This is a guest post by Clark Gaither, MD. He is a board certified family physician in private practice in Goldsboro, NC. Dr. Gaither is an active member of the 48Days.net community and blogs regularly on doctor burnout. He is also completing the 48 Days Coaching Mastery Program to more effectively help doctors reignite with passion and purpose. If you’d like to guest post on this blog, check out the guidelines here.
Everyone beginning a business in coaching has probably faced the following scenario. With great confidence you have delivered your very best presentation to a potential client. The client looks up expectantly and asks, “So, how much do you charge?” There it is, the question you have dreaded to hear.
This is when you feel your confidence level drop. Perhaps you sat back in your chair and glanced at the floor or up at the ceiling as you searched for the proper words to answer a very simple question.
You knew this moment was coming. Perhaps you even practiced your response a little in front of a mirror but the words still sounded awkward as they tumbled and stumbled out of your mouth. In the end, you were unable to close. You missed a sale and the opportunity to help someone.
Every coach should always answer the question “How much do you charge?” with the same robust confidence they display in their presentations because the benefits of doing so are key to a successful coaching business. Namely, avoiding missed opportunity.
If you are confident in your abilities to coach, then you should be just as confident in the value you provide and in your fees. There are some techniques that you can employ when discussing fees that will not only boost the confidence your client perceives in you as a coach. They will also help you to become more comfortable discussing your fees.
Over many years as a family physician I have had to deliver good news, bad news and thousands of treatment decisions to thousands of patients. Here are a couple of tips I have learned that have helped patients to have greater confidence in me and me in myself.

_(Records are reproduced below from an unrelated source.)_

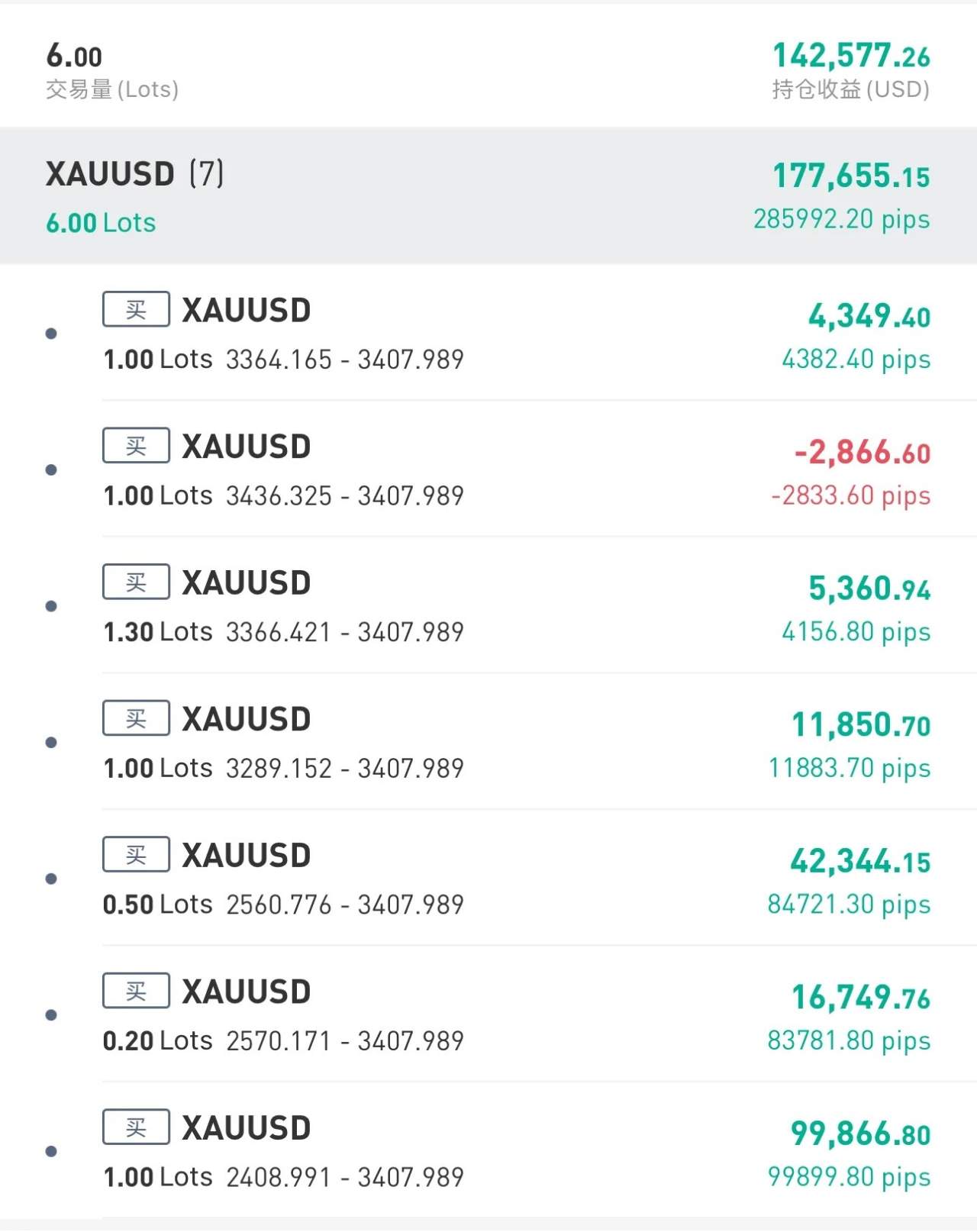Screen dimensions: 977x1232
Task: Click the buy badge on the 3436.325 position
Action: coord(136,446)
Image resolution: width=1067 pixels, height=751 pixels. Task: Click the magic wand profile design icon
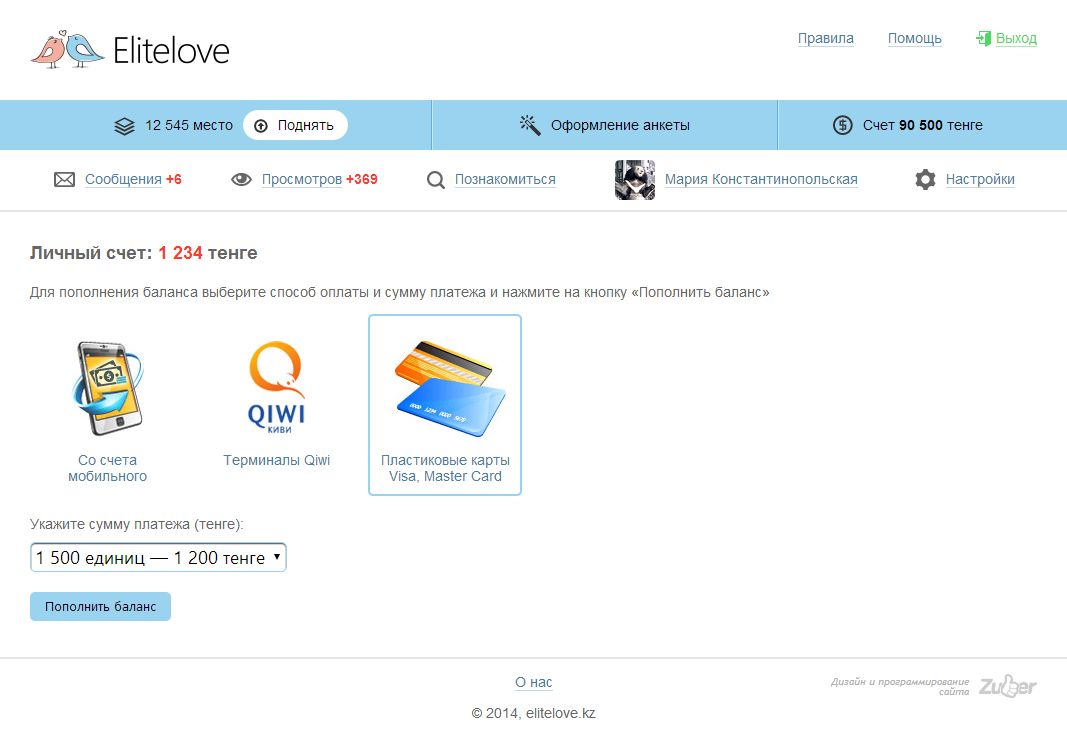(529, 125)
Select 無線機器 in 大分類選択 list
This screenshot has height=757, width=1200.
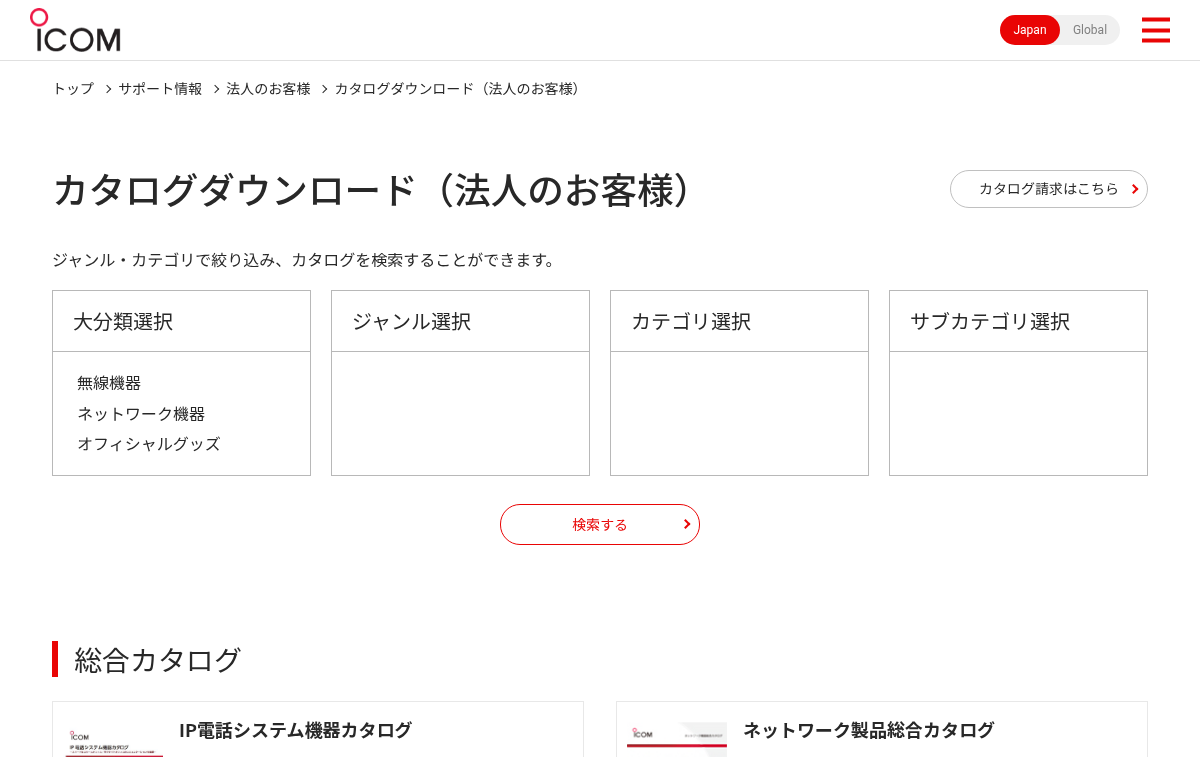pos(109,383)
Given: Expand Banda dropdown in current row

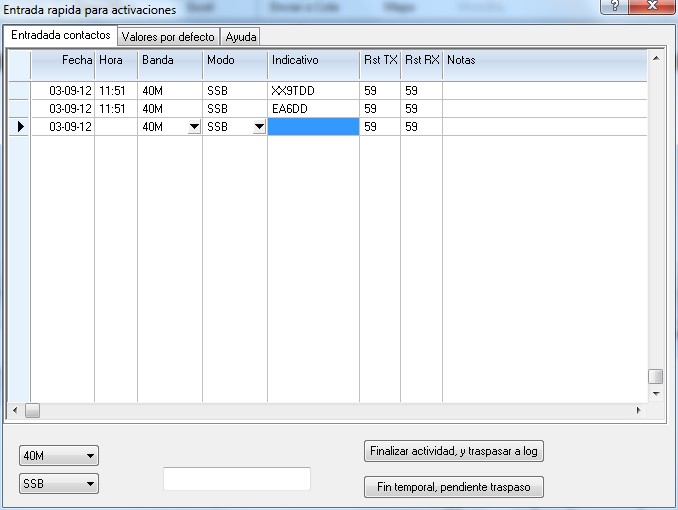Looking at the screenshot, I should pos(194,127).
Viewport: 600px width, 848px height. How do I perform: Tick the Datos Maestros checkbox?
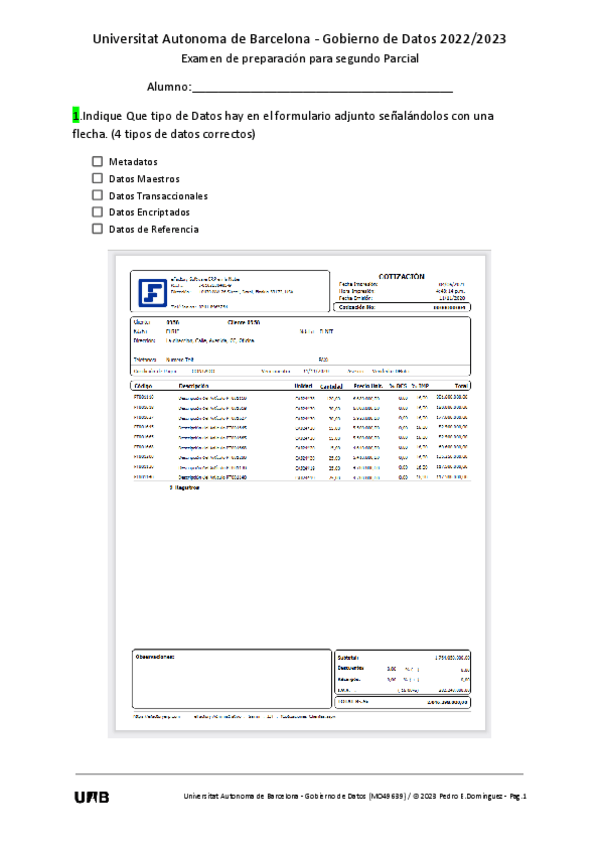pos(97,178)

Try the following when a client asks you the inevitable question “how much?”.
Straighten up and lean forward slightly but not too quickly. It can be just a few degrees but you want to move slightly toward them. If you sit back in your chair or step back or to the side if standing, it will signal retreat to them and to yourself. Leaning in slightly will signal engagement.
Also, look them squarely in the eye and don’t blink. That is the most difficult thing to do but key to instill confidence in your client. I am sure you have practiced this in a mirror. If not, do so. Or, cut faces out of a magazine and use those for practice. Avoid breaking off direct eye contact and looking around. People who look down or up and to one side are signaling indecision or a lack of commitment.
If you are sitting and your hands are in your lap when they ask the question, place one hand and forearm on the table in front of you, palm down, as you lean in slightly. This signals you are ready to go to work. With a little practice this will appear fluid and completely natural. This will instill confidence in your prospective client and, more importantly, in yourself.
When you practice say out loud your fee is a million dollars per session, per hour or per package while doing all of the things I mentioned above. When it comes time to tell someone the actual amount it will feel like you are giving them a bargain at whatever your current rates may be.
Everyone has difficulty with this. I was talking with a keynote speaker just yesterday about the services she provides. You would recognize her name as she has become very successful. When I asked how much she charged for her mastermind group even she stumbled a bit. Just keep practicing.
When you are able to state your fees clearly and without hesitation using the proper body language the client will feel your confidence and so will you. Then, you will be able to ask for the sale easily with my favorite Dan Miller closer – “Which of these packages will work best for you?”